We’ve been having technical difficulties. Specifically, the internet connection poops out in an unexplained way (the phone company claims it must be our wi-fi modem….) and when it did so at the end of this post, which I wrote earlier in the week, I thought all was lost. But it saved anyway! Or most of it. I must have written this on October 4th or 5th. Today, Sunday the 10th, it’s a gorgeous and unseasonably warm day, around 80F! And it was the same yesterday!
This morning we woke to a hard frost. You know, the kind you actually have to scrape off the windshield and the kind that kills uncovered stuff in the garden. We’d had frosts for a few days already, and the temps have been steadily falling… both outdoors and in. Right now the temperature in our house is just about 60F, which isn’t bad as long as we’re bustling around in the kitchen, but feels darn cold sitting around in the evening (bundled in a few sweaters and drinking tea). Take a look outside and you can really tell it’s fall.
Papa covered up the beets and chard, but let the flowers go after first cutting a last lovely bunch.
We still have some chard, but the basil was at its end, and that is that.
Our garden food focus now turns to root vegetables, peppers and cabbage, which are the last things to come in.

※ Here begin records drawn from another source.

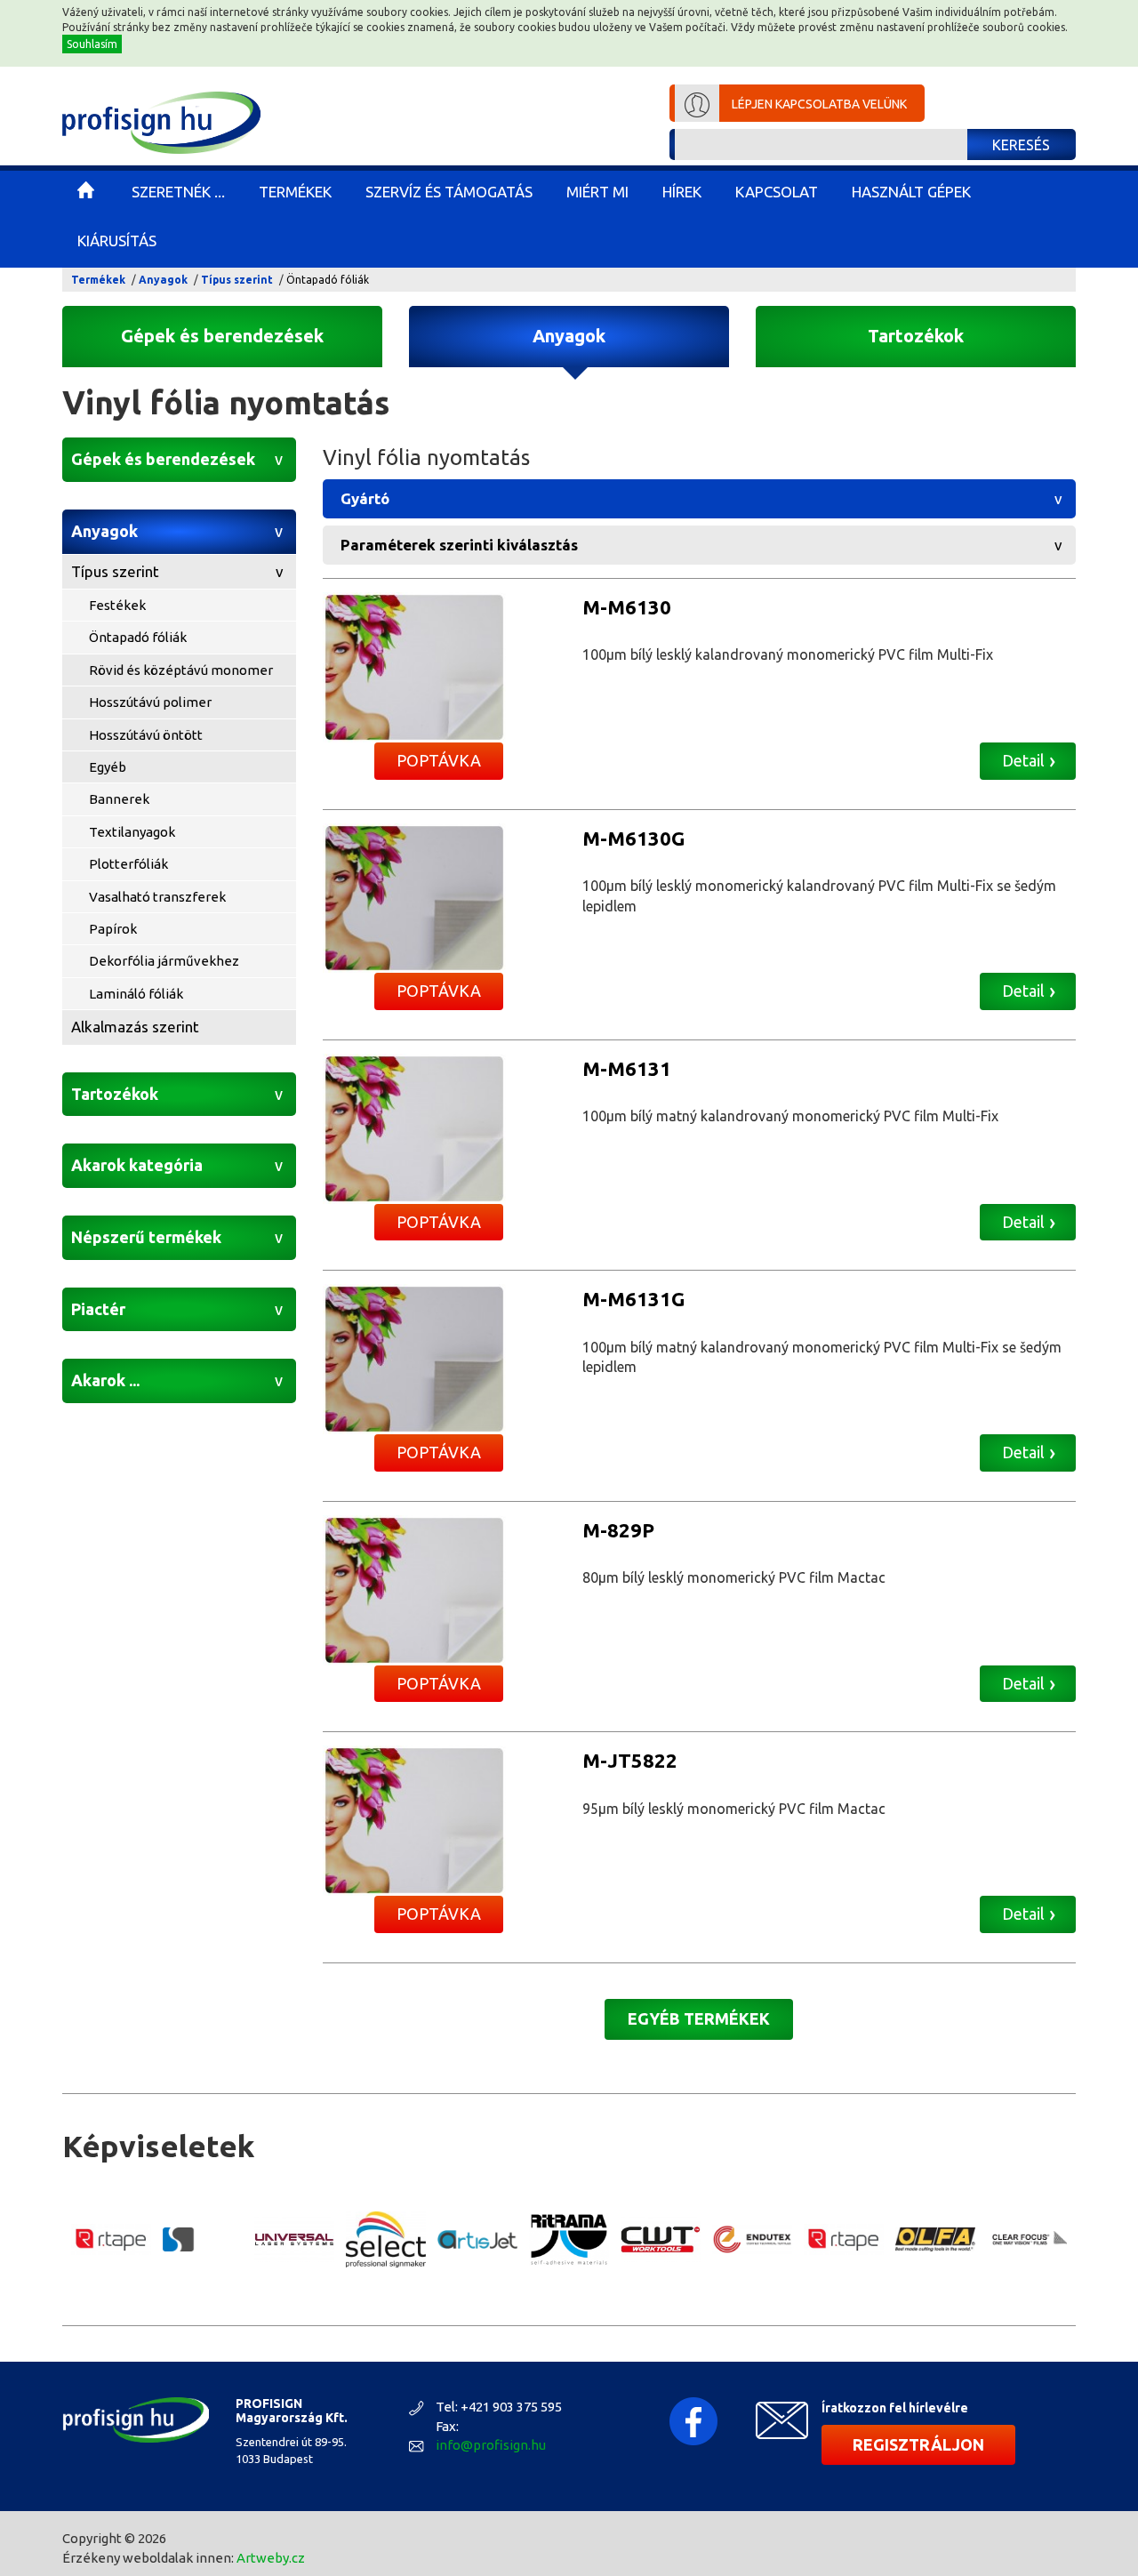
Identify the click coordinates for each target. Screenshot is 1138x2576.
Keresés (1021, 145)
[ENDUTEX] (752, 2239)
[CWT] (660, 2239)
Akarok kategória (137, 1165)
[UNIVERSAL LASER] (294, 2239)
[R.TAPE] (111, 2239)
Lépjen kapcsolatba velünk (819, 104)
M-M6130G (633, 838)
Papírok (113, 928)
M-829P (618, 1530)
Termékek (98, 279)
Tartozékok (916, 335)
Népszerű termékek (146, 1237)
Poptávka (439, 760)
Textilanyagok (132, 831)
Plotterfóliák (128, 863)
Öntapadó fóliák (138, 637)
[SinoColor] (202, 2239)
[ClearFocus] (1026, 2239)
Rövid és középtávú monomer (181, 670)
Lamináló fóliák (136, 993)
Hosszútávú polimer (150, 702)
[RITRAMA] (569, 2240)
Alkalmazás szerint (135, 1026)
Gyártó (365, 498)
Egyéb (107, 766)
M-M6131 (626, 1068)
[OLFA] (935, 2239)
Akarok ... (105, 1380)
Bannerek (119, 799)
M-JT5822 (629, 1760)
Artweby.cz (270, 2557)
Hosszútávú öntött (146, 734)
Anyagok (163, 279)
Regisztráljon (918, 2444)
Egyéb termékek (699, 2018)
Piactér (98, 1309)
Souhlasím (92, 44)
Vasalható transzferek (157, 896)
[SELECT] (385, 2239)
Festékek (117, 605)
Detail (1023, 760)
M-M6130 (626, 607)
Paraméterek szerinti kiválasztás (459, 544)
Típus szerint (237, 279)
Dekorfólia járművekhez (164, 960)
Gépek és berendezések (222, 335)
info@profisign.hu (491, 2444)
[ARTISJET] (477, 2239)
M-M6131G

Here’s a lovely melange of chard stems and red onions, about to be turned into a meal:
And we have lots of carrots… funny-shaped, bug-eaten, sweet-tasting carrots:
We made some curried tofu and cabbage. In one of my cookbooks entitled something like "Fresh and Fast Vegan Pleasures," there is a recipe for something like this. Or maybe it’s "Lorna Sass’ Shortcut Vegetarian Cookbook." Anyway, I know the basic recipe so I just did it.
Someone gave us a pumpkin and a butternut squash! I used part of the squash to make The Best Soup on Earth (a.k.a. Gypsy Soup from Moosewood), and the rest to make some muffins.